Task directions - Nothing outside the range below should be printed. Output exactly the lines from the line with "Tattoo (67, 1885)" to the line with "DDR (77, 1786)", both included.

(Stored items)
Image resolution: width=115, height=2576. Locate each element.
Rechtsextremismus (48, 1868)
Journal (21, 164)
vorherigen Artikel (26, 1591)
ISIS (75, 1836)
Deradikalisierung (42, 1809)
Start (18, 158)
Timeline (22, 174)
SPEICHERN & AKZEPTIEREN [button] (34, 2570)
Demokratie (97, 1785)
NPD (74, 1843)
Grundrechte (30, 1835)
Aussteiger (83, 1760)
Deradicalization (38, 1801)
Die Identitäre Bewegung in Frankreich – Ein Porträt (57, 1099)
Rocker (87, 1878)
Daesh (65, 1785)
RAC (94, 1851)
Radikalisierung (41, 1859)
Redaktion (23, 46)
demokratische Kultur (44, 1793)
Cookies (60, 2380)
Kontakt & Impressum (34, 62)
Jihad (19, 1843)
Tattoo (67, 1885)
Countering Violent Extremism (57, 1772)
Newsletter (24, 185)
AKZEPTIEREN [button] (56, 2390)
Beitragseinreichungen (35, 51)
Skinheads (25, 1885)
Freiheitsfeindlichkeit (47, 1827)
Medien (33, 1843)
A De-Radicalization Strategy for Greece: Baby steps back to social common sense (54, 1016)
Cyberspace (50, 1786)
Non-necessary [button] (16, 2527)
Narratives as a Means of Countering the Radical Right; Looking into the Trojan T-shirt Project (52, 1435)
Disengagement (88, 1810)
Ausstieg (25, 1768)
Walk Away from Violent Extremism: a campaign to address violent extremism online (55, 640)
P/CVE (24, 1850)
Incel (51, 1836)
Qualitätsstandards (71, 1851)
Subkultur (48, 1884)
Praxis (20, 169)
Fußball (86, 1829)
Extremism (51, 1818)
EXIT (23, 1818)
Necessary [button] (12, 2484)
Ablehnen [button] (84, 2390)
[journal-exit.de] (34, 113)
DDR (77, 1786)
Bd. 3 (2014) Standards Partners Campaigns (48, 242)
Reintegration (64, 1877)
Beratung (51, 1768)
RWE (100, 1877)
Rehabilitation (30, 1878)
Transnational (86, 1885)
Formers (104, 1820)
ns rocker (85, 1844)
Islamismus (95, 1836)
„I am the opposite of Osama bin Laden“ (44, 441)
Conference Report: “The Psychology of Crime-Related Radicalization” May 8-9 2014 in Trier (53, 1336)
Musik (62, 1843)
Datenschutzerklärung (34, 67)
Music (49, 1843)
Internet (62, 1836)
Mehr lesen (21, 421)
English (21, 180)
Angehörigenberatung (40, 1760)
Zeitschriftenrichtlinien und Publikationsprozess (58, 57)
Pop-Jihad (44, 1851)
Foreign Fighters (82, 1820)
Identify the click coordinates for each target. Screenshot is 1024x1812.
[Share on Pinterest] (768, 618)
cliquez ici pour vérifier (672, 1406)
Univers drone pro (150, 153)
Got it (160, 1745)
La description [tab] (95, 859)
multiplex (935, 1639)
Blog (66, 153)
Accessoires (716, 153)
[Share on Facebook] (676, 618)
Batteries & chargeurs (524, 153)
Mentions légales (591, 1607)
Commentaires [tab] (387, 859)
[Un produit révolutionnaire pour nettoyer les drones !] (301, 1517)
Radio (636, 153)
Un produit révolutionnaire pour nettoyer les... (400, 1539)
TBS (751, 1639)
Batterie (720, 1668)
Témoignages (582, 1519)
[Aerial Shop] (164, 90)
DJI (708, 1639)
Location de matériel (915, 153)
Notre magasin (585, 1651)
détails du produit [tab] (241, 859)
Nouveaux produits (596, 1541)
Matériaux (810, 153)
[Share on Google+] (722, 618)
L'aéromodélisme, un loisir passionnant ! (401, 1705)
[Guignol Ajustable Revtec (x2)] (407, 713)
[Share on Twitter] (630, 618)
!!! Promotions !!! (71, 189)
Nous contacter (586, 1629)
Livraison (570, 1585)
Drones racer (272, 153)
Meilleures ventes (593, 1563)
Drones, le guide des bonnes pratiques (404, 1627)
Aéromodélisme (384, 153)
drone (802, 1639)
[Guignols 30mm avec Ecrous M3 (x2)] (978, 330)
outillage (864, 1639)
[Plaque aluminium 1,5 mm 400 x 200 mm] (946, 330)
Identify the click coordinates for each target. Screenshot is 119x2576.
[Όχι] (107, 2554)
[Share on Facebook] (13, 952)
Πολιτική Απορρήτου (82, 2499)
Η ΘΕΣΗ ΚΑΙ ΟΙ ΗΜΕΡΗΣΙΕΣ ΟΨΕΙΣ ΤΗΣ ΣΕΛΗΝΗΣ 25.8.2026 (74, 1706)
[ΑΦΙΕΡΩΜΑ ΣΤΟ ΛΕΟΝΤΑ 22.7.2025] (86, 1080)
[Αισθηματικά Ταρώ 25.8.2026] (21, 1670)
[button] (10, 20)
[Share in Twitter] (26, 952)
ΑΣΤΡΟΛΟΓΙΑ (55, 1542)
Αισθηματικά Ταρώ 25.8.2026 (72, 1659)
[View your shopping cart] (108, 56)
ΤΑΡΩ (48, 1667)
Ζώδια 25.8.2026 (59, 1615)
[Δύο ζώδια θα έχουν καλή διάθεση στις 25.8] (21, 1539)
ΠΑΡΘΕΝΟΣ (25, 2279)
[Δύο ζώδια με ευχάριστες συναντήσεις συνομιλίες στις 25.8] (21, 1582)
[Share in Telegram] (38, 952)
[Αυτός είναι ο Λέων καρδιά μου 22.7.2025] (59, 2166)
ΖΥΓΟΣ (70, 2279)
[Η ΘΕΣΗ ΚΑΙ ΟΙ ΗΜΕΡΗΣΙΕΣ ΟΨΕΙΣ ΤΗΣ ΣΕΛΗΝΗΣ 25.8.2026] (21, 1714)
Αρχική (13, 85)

Expected answer -
Tattoo (67, 1885)
Countering Violent Extremism (57, 1772)
Newsletter (24, 185)
AKZEPTIEREN [button] (56, 2390)
Beitragseinreichungen (35, 51)
Skinheads (25, 1885)
Freiheitsfeindlichkeit (47, 1827)
Medien (33, 1843)
A De-Radicalization Strategy for Greece: Baby steps back to social common sense (54, 1016)
Cyberspace (50, 1786)
Non-necessary [button] (16, 2527)
Narratives as a Means of Countering the Radical Right; Looking into the Trojan T-shirt Project (52, 1435)
Disengagement (88, 1810)
Ausstieg (25, 1768)
Walk Away from Violent Extremism: a campaign to address violent extremism online (55, 640)
P/CVE (24, 1850)
Incel (51, 1836)
Qualitätsstandards (71, 1851)
Subkultur (48, 1884)
Praxis (20, 169)
Fußball (86, 1829)
Extremism (51, 1818)
EXIT (23, 1818)
Necessary [button] (12, 2484)
Ablehnen [button] (84, 2390)
[journal-exit.de] (34, 113)
DDR (77, 1786)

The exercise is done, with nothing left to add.